Software Bill of MaterialsThe EO on Improving the Nation’s Cybersecurity calls out a software Bill of Materials, know why

A software Bill of Materials (SBOMs) is a list of all the open-source and third-party components present in a codebase. An SBOM also lists the licenses that govern those components, the versions of the components used in the codebase, and their patch status, which allows security teams to quickly identify any associated security or license risks.

The concept of a software Bill of Materials derives from manufacturing, where a Bill of Materials is an inventory detailing all the items included in a product.
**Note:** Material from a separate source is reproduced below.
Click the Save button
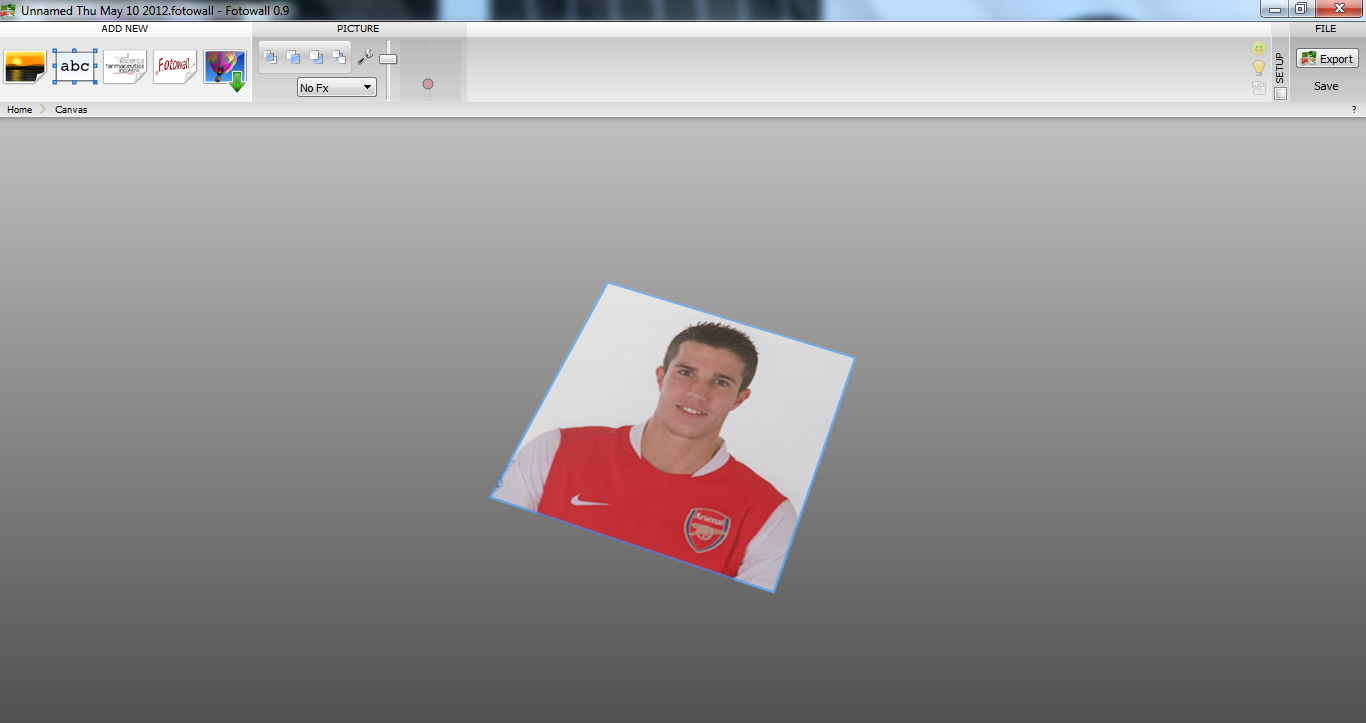Screen dimensions: 1366x723 1326,86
In the automotive industry, for example, manufacturers maintain a detailed Bill of Materials for each vehicle. This BOM lists the parts built by the original equipment manufacturer itself and the parts from third-party suppliers. When a defective part is discovered, the auto manufacturer knows precisely which vehicles are affected and can notify vehicle owners of the need for repair or replacement.

Similarly, smart organizations that build software maintain an accurate, up-to-date software Bill of Materials that includes an inventory of third-party and open-source components to ensure their code is high-quality, compliant, and secure.

Turning Towards Cybersecurity

As software bills of materials gain traction in the federal government, state, local and tribal agencies are likely to also begin using them, an expert said.

The Executive Order on Improving the Nation’s Cybersecurity calls out SBOMs, explaining their usefulness for software developers and manufacturers, buyers, and operators. “An SBOM allows the builder to make sure those components are up to date and to respond quickly to new vulnerabilities,” the order states. “Buyers can use an SBOM to perform vulnerability or license analysis and those who operate software can use SBOMs to quickly and easily determine whether they are at potential risk of a newly discovered vulnerability.”

The biggest value comes when SBOMs are stored collectively in a repository that many applications and systems can query, the order adds.

Currently, organizations looking to find and manage vulnerabilities check the National Vulnerability Database for Common Vulnerabilities and Exposures, but without an SBOM, they have no way to identify the components of a software package. SBOMs would provide a way to track software dependencies across supply chains, manage vulnerabilities and anticipate emerging risks.

Why do Organizations Need a Software Bill of Materials?

In 2021 there were several high-profile security breaches, including Codecov, Kaseya, and most recently Apache Log4j. These types of supply chain attacks prompted President Biden to issue a cybersecurity executive order (EO) detailing guidelines for how federal departments, agencies, and contractors doing business with the government must secure their software. Among the recommendations was a requirement for SBOMs, to ensure the safety and integrity of software applications used by the federal government.

Although the EO is directed toward organizations doing business with the government, these guidelines, including SBOMs, are likely to become a de facto baseline for how all organizations build, test, secure, and operate their software applications.

Any organization that builds software needs to maintain an SBOM for their codebases. Organizations typically use a mix of custom-built code, commercial off-the-shelf code, and open source components to create software. As one principal architect of a leading software supply chain provider noted, “We have over a hundred products, with each of those products having hundreds to thousands of different third-party and open source components.” A software Bill of Materials allows organizations to track all the components in their codebases.